_PROBLEM DETAILS_:
Copy every line of the following data that includes the string "computer".

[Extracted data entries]
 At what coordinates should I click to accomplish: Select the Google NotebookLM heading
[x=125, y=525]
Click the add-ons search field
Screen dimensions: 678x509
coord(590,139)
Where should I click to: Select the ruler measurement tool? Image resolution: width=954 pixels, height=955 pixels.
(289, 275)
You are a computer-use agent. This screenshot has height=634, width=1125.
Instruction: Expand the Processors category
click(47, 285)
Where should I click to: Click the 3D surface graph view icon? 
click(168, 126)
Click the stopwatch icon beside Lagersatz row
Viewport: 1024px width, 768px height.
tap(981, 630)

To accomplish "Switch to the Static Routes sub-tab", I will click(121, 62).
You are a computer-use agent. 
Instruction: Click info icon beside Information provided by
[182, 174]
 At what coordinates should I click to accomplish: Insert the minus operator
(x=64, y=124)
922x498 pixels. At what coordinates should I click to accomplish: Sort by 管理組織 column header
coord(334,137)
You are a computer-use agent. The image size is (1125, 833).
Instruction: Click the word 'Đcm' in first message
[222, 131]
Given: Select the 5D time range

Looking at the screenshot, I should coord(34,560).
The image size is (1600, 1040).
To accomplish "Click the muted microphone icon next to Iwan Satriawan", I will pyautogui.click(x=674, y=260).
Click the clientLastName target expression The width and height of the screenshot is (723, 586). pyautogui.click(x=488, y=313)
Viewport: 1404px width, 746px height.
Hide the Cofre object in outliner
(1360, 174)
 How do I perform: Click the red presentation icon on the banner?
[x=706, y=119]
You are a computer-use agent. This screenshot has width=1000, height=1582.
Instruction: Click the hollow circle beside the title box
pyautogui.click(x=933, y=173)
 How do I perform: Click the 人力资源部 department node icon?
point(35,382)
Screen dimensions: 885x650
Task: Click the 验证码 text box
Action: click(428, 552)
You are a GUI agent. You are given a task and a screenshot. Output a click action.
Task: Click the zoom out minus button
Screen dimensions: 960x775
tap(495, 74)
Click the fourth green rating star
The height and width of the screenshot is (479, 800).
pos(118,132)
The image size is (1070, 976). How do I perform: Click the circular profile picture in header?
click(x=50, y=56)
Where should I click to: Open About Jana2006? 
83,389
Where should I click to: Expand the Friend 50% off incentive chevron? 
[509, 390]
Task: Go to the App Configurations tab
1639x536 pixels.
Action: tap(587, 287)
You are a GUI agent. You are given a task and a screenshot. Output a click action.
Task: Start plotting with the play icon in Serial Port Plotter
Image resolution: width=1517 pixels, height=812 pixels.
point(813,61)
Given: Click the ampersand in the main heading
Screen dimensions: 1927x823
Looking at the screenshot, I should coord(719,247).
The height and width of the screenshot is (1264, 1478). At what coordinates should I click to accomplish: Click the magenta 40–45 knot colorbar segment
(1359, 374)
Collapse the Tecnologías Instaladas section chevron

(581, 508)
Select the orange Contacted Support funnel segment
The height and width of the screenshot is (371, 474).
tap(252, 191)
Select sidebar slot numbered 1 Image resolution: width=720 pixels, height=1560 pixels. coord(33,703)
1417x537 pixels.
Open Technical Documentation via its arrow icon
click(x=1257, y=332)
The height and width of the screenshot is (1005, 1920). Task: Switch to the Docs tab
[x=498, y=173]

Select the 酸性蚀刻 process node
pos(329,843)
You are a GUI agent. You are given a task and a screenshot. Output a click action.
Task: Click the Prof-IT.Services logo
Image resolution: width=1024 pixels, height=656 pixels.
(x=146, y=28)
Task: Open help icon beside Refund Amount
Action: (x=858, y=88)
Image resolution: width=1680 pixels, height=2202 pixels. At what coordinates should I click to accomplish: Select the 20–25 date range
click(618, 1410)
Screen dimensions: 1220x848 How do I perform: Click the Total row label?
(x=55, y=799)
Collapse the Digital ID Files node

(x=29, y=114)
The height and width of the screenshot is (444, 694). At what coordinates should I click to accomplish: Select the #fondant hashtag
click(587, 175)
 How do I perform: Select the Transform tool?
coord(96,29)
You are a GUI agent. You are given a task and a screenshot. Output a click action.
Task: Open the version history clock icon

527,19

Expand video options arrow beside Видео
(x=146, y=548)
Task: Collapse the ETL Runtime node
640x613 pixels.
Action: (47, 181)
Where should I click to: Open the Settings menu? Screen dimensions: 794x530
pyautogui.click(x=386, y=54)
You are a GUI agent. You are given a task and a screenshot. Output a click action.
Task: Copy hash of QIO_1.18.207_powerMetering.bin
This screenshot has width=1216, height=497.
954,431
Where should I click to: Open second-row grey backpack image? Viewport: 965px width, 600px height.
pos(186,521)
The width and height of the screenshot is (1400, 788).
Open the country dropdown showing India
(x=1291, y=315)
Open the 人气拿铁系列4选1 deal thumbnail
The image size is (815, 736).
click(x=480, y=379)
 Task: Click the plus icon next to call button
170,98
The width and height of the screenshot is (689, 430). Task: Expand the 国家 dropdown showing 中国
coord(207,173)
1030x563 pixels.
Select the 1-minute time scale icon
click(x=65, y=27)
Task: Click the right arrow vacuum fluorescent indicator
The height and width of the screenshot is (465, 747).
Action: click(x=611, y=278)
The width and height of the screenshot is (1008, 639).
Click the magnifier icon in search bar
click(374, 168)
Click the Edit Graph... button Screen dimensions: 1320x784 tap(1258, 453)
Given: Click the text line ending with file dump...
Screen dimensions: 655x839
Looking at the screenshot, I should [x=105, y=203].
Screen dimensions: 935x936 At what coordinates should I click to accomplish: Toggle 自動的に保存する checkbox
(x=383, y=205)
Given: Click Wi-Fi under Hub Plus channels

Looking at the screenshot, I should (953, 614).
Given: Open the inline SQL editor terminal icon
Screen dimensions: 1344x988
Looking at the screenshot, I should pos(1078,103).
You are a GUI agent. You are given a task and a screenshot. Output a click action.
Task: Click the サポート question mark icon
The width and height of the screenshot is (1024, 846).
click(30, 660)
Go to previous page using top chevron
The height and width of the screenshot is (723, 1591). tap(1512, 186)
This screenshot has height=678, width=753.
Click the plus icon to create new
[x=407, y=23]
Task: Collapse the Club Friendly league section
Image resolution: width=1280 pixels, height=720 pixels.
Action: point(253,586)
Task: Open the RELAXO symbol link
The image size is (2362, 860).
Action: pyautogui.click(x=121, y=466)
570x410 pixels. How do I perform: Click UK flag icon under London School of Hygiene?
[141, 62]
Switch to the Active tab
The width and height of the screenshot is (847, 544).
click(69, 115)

_SOLUTION_:
You are a computer-use agent. This screenshot has height=634, width=1125.
You are a computer-use agent. 
You are a computer-use agent. The image size is (1125, 833).
You are a computer-use agent. This screenshot has width=1000, height=1582.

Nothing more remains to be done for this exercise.